◆ **What you need to do**: Gather each line from the items below that contains the word "Where", and copy those lines out in full.

◆ **Provided material**:
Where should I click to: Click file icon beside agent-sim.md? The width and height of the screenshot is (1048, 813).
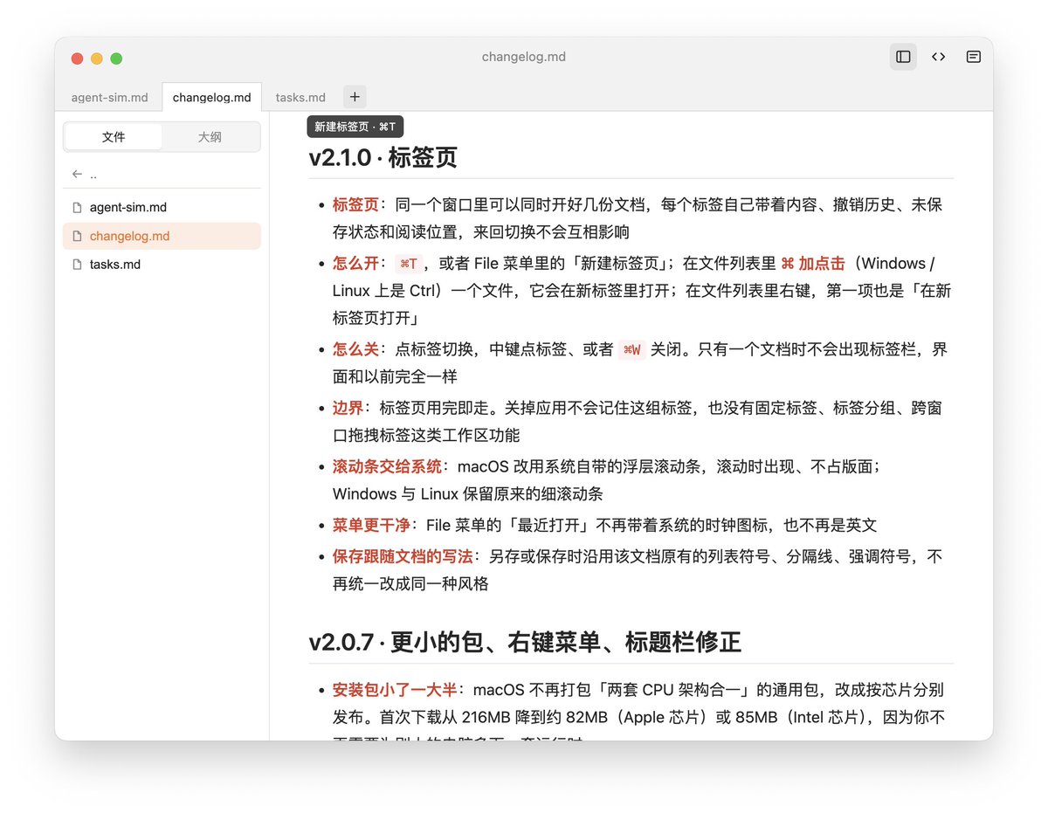coord(78,208)
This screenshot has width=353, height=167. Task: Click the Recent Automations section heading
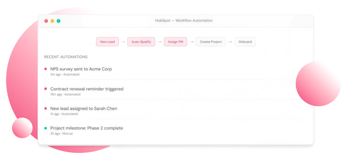tap(66, 57)
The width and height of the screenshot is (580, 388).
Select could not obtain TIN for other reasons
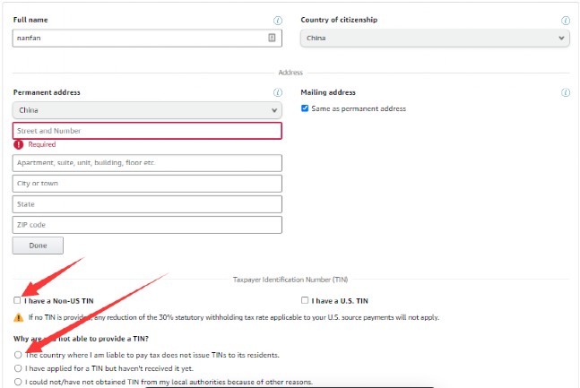coord(19,382)
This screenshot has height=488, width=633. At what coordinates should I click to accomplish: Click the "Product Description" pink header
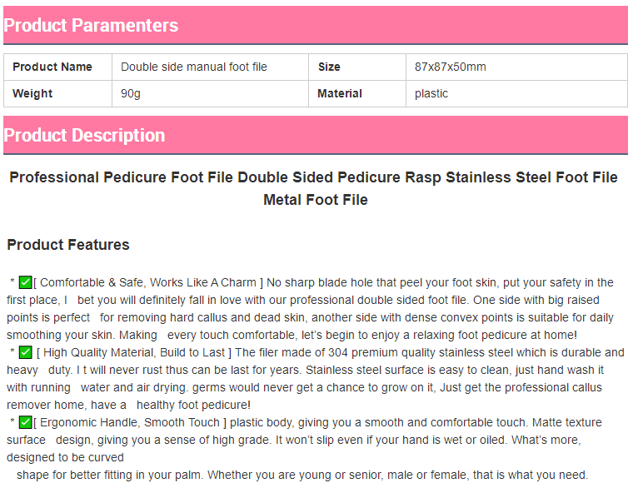[x=84, y=136]
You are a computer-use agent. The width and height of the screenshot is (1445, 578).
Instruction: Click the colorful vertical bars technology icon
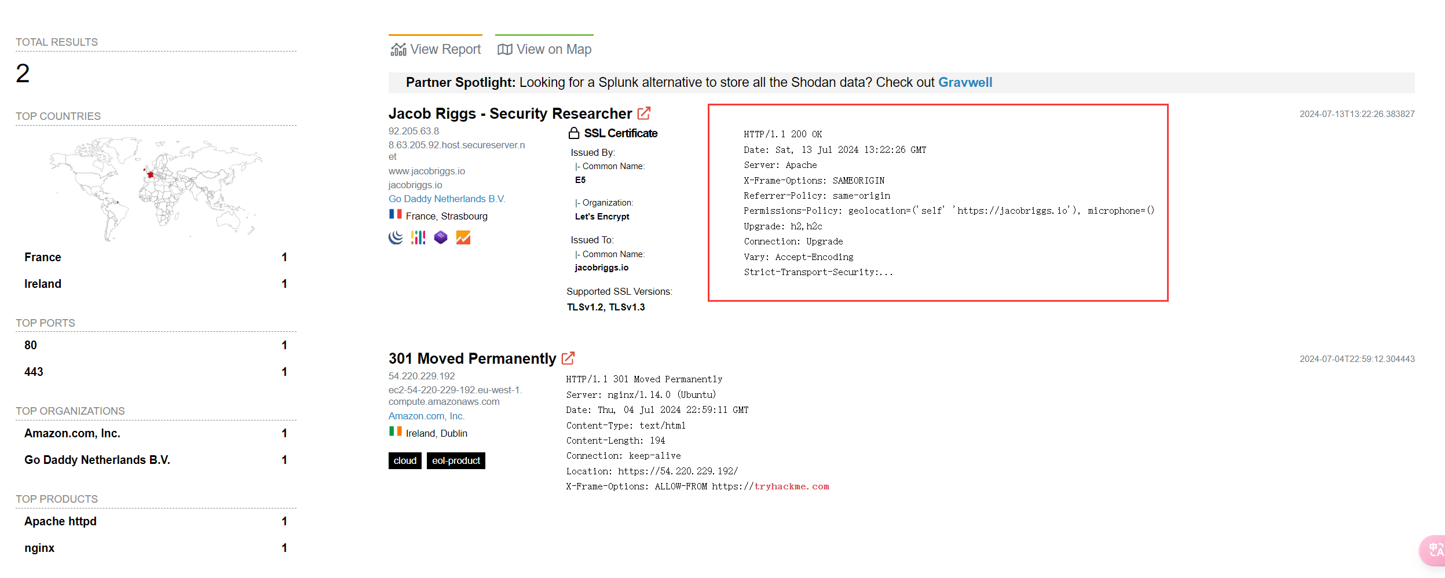[418, 237]
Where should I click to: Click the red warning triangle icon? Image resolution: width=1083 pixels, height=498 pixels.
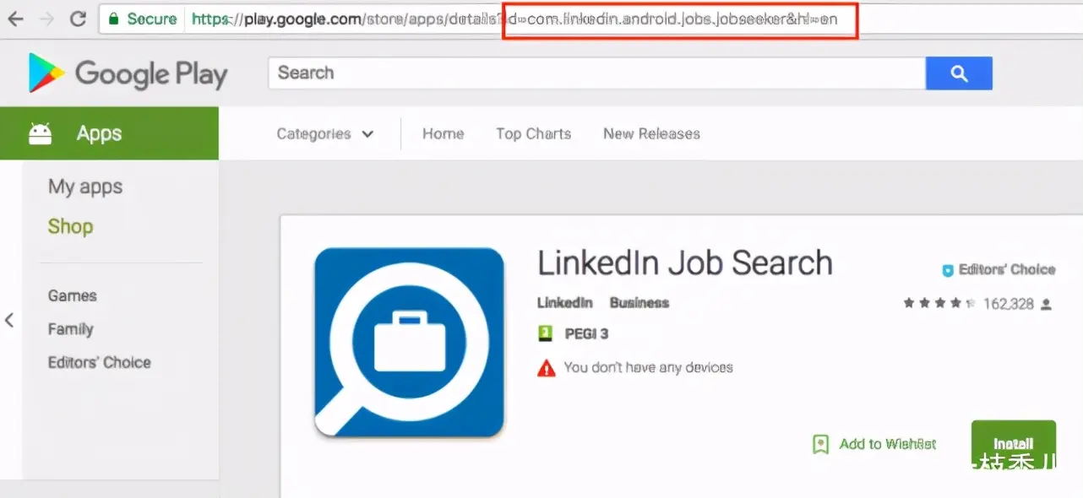[547, 367]
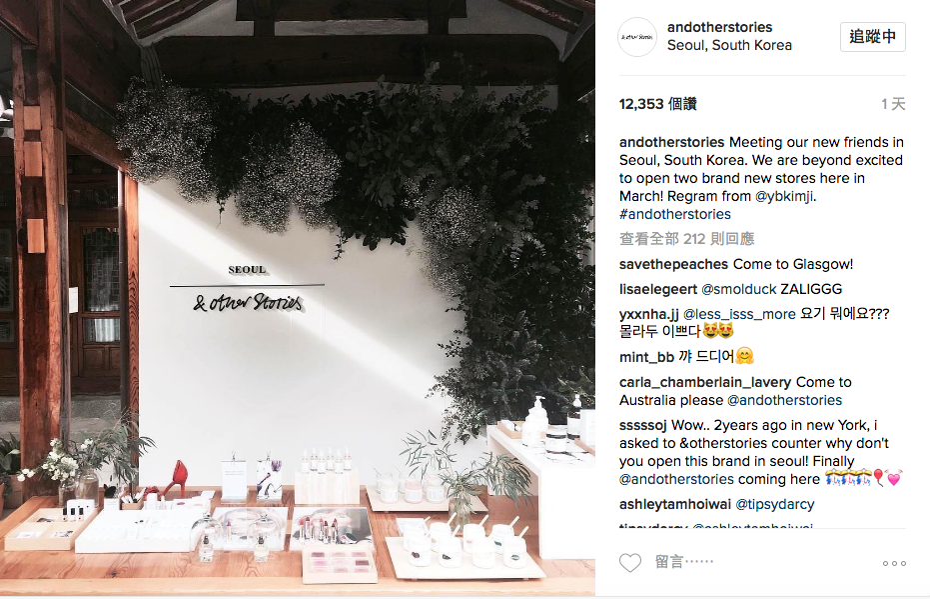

◆ **Task answer**:
Where should I click to: Click file icon beside agent-sim.md? The width and height of the screenshot is (1048, 813).
Where should I click to: Click the red warning triangle icon? Image resolution: width=1083 pixels, height=498 pixels.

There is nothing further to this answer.